O Estado Islâmico não é um grupo terrorista qualquer. É muito mais sofisticado que a Al-Qaeda, por exemplo. Eles têm utilizado a internet para disseminar sua mensagem de horror ao redor mundo e não o fazem sem se preocupar com a disputa simbólica e política. Não por acaso, lograram recrutar jovens ocidentais, além de já possuírem muitos adeptos voluntários nos países onde tem presença territorial.

É preciso refletir sobre as motivações do Estado Islâmico em operar, com tanto zelo, esse tipo de movimentação política. É preciso entender as razões pelas quais um grupo com uma visão de mundo medieval lança mão das novas tecnologias, informação e comunicação para disputar sua versão sobre os fatos e os massacres que vem promovendo.

Parece evidente que está em jogo uma disputa em torno de valores que não pode ser resolvida de forma simplista como propõe aqueles que afirmam estarmos diante de uma disputa entre “Ocidente x Oriente” ou entre “civilização x barbárie”. A noção do “choque de civilizações”, com todo seu etnocentrismo e prepotência, parece fortalecer, em grande medida, a própria mensagem que o EI busca veicular.

Um mundo sem utopias, sem projetos alternativos, sem referências, em meio a tantos impasses, assimetrias e desequilíbrios – de ordem ambiental, econômica, social, cultural e política – é um terreno fértil para a disseminação de mensagens de ódio e extremismos como o difundido pelo Estado Islâmico. Não se pode subestimar, portanto, a força política do EI. Não basta pensar apenas no enfrentamento militar. Há política em jogo.

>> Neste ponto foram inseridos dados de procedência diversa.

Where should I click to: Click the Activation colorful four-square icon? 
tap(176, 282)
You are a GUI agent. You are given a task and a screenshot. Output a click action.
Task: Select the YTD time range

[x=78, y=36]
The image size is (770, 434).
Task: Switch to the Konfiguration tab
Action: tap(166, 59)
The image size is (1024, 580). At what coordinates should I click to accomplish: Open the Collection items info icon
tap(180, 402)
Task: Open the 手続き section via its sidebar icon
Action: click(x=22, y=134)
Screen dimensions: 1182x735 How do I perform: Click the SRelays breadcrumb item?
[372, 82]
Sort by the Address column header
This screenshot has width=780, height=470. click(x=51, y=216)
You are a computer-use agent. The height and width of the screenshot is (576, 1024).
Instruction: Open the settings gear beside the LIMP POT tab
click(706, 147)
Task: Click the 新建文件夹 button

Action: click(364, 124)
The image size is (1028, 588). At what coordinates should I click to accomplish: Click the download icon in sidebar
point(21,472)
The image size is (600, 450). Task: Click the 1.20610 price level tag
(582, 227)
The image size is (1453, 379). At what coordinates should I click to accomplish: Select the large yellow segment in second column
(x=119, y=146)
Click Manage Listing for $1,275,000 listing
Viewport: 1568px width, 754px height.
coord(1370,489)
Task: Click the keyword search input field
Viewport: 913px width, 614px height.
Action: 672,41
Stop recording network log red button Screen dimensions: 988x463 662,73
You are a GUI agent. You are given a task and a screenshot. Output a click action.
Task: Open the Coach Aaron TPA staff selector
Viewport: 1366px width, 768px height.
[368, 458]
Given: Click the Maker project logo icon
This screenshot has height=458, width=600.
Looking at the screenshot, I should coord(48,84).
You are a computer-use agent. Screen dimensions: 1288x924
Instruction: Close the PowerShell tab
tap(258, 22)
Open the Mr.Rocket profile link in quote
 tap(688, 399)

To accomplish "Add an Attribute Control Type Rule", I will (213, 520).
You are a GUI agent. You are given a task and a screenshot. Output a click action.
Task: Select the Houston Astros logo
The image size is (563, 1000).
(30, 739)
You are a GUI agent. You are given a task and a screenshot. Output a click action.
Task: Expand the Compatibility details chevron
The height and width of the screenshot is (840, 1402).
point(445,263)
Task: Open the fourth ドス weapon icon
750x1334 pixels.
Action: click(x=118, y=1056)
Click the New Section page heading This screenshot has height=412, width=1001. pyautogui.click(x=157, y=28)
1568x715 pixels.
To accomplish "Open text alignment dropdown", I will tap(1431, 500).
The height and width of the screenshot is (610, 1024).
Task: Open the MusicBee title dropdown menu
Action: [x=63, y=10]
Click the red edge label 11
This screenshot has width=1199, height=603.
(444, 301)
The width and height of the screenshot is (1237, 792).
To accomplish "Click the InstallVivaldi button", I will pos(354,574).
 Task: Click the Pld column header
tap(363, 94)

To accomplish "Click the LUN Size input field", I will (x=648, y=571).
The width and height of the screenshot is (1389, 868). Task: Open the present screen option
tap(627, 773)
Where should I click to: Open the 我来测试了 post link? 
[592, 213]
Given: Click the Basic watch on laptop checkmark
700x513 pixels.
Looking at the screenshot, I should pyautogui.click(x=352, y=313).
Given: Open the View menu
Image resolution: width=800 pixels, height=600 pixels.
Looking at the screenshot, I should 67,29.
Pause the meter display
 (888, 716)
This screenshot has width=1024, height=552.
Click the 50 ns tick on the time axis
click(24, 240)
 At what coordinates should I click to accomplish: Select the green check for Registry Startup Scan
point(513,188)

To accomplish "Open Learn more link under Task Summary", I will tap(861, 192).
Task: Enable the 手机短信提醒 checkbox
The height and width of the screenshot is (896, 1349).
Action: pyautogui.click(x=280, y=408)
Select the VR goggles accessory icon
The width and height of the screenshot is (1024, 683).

Além disso, é importante refletir, ainda, sobre o fato de a reação ao Estado Islâmico no ambiente das redes não ser protagonizada pelas instituições públicas, partidos, ong´s, sindicatos, parlamentos, mas, por um grupo anônimo, contraditório, de origem, sustentação e motivações políticas obscuras. O Anonymous é o anti-Estado Islâmico na internet e isso demonstra que há um vazio que tem origem na crise da representação política que perturba boa parte das democracias ocidentais.

A internet é uma esfera pública global que mobiliza valores, ideologias, identidades. Na luta contra os horrores promovidos pelo EI, armas não bastam. É preciso mobilizar outras frentes de batalha, além, é claro, de assegurar o respeito à soberania dos países nos quais o intervencionismo militar norte-americano e da OTAN só fez aumentar o ódio e a predisposição à barbárie.